··· Dataset entries
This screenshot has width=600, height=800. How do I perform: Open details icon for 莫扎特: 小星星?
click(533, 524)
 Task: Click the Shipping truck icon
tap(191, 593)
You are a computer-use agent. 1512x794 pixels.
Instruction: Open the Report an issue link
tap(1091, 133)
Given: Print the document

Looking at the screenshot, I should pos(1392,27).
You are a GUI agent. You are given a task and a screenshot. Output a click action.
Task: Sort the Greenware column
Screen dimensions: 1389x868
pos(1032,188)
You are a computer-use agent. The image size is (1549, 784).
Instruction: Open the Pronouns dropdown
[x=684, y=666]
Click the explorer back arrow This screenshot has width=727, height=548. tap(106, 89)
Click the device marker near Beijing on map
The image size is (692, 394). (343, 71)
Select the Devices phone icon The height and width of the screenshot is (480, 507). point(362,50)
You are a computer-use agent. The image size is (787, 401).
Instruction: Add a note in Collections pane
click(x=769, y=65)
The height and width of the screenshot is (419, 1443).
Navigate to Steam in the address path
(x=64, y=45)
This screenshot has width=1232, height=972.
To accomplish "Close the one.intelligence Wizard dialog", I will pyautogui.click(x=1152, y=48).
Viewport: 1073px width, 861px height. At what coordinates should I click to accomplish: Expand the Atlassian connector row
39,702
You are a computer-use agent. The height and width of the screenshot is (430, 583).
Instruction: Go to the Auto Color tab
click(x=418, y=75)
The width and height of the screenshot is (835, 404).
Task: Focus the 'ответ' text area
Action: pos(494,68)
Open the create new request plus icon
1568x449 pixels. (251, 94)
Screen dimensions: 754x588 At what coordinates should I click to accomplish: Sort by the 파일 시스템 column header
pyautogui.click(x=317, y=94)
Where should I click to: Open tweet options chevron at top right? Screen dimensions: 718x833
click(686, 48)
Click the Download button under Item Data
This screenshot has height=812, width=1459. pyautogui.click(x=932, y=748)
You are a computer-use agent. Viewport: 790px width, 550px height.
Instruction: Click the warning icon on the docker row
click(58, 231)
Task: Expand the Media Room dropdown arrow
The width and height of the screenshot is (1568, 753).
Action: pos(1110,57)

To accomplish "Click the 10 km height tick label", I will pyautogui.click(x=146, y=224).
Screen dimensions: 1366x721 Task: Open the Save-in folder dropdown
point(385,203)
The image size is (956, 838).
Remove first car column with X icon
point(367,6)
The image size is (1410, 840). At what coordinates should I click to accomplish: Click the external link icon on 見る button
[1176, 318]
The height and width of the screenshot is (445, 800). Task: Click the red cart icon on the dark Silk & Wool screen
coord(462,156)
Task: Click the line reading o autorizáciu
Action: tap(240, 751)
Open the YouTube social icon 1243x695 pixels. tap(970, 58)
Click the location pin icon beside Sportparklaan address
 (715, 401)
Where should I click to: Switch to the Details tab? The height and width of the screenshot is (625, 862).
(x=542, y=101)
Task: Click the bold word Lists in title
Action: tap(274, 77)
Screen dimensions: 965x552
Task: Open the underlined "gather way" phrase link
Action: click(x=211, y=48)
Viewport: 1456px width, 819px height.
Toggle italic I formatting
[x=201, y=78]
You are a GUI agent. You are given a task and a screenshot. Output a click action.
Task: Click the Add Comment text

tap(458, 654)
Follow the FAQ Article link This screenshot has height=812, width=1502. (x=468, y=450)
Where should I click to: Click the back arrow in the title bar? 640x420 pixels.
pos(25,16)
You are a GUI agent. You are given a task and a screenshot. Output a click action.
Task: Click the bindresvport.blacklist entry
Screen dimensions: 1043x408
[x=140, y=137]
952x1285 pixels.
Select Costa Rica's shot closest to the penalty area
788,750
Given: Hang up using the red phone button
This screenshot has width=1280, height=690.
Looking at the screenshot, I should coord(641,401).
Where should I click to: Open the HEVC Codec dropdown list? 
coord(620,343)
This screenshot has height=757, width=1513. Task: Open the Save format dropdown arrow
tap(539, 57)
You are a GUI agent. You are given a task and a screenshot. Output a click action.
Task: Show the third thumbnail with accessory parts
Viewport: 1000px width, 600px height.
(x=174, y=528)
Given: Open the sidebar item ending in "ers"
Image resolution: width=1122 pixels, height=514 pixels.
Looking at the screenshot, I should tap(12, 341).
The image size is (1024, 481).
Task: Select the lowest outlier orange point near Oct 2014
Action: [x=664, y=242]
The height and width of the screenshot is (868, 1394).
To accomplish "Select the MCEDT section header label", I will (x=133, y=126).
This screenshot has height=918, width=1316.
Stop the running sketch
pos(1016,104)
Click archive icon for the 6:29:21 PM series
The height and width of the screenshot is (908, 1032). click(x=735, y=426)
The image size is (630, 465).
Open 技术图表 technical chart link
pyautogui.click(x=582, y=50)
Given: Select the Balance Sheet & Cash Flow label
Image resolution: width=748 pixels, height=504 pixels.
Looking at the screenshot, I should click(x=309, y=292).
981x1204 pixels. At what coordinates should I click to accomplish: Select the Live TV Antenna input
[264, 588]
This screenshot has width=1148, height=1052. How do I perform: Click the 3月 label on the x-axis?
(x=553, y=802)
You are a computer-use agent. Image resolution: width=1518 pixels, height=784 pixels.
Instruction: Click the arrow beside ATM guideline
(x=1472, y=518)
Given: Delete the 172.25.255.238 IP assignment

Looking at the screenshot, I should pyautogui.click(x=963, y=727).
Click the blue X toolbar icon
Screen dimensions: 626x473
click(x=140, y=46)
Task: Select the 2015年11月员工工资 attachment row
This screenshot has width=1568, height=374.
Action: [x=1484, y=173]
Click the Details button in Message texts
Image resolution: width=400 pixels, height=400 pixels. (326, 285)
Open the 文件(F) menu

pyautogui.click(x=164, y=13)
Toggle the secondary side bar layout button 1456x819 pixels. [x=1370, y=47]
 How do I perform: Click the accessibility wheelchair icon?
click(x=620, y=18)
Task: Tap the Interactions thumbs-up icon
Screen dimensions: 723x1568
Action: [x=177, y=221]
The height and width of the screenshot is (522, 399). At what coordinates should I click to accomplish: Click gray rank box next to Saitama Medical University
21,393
······
• _What you are asked to do_:
Reproduce the entries above character for character, starting at the line that contains "Where should I click to: Open the" and ending at the line that contains "Action: [x=664, y=242]", with both of those lines included.

• _Result of this task_:
Where should I click to: Open the HEVC Codec dropdown list? 
coord(620,343)
This screenshot has height=757, width=1513. Task: Open the Save format dropdown arrow
tap(539, 57)
You are a GUI agent. You are given a task and a screenshot. Output a click action.
Task: Show the third thumbnail with accessory parts
Viewport: 1000px width, 600px height.
(x=174, y=528)
Given: Open the sidebar item ending in "ers"
Image resolution: width=1122 pixels, height=514 pixels.
Looking at the screenshot, I should tap(12, 341).
The image size is (1024, 481).
Task: Select the lowest outlier orange point near Oct 2014
Action: [x=664, y=242]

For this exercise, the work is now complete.